Picture Credit: Moneycontrol Website


The effects of war, pestilence, and raging inflation have severely affected the global economy. The aggressive rises in US interest rates, which the Indians believed were transferring America's challenges to other countries, infuriated them.


The G20 was created as a group to urge the largest industrialized and developing market nations to work together to find solutions to shared challenges, but it was unable to even agree on a generic communique to sum up its pointless discussions.


It demonstrates how the world economy is becoming more fragmented as a result of how different nations have reacted to recent shocks by protecting their own interests.


The more conventional choice was made by Joe Biden to impose restrictions on the shipment of US computer chips to China, which is a symbol of the tense relations between the two largest economies in the world.


Because of the global economy's fragmentation, there may be changes to supply chains that have a longer-term effect on cost structures. The repeated shocks and growth slowdowns, raise a more significant query.


Richard Kozul-Wright, director of globalization and development initiatives, asserts: "There is a lot of focus on the failures of the previous year but not enough on the fracture that has been occurring since the global financial crisis."


Even though all the elements should have been present for an investment boom, there has been significant underinvestment, which has resulted in supply chain bottlenecks.


Picture Credit: NHK Website


According to Kozul-Wright, inequality is another major cause of the world's fragmentation because the advantages of global commerce are skewed in favor of corporate profits rather than worker pay.


According to Capital Economics' group chief economist Neil Shearing, the international economy is splitting into two blocs that are aligned with China and the United States. Geopolitical factors will influence economic policy more than they have in the past few years.


China poses a much more serious threat to the global economy. China is currently one of the creditors for many of the world's most indebted nations.
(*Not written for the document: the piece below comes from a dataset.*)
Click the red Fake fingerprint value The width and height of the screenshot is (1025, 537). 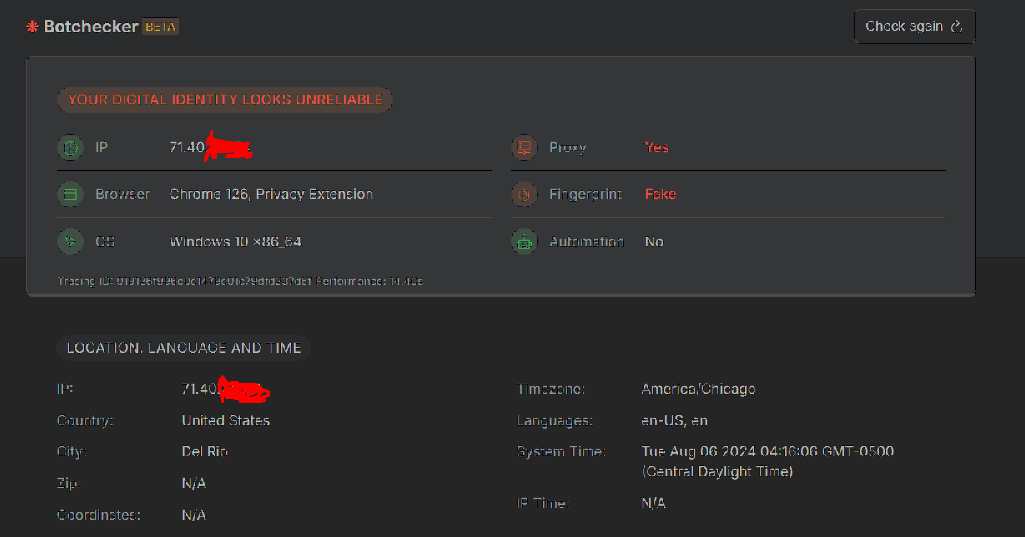(x=660, y=194)
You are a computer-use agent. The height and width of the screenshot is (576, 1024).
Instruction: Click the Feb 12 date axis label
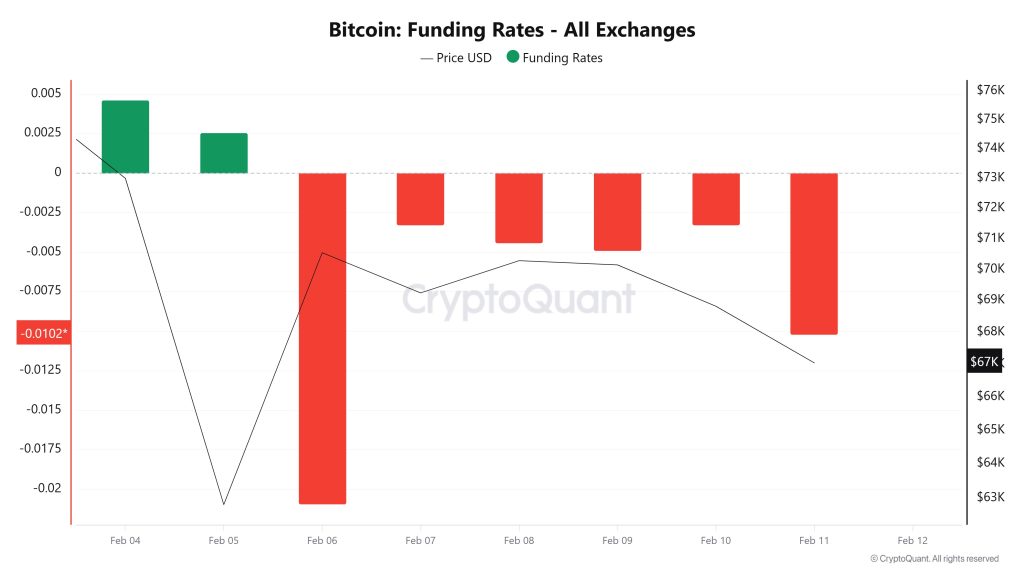click(x=912, y=540)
According to Kozul-Wright, there are parallels to the 1970s in which the US remained the dominating power and China took the place of the Soviet Union as a rival.


Through its Belt and Road plan, Beijing has established an alternative to the World Bank called the Asian Investment and Infrastructure Bank and made investments in more than 150 nations.


Nevertheless, a renewed desire in self-sufficiency and shorter, less vulnerable supply chains has emerged in the west as a result of the pandemic, increasing energy prices, and growing mistrust of China.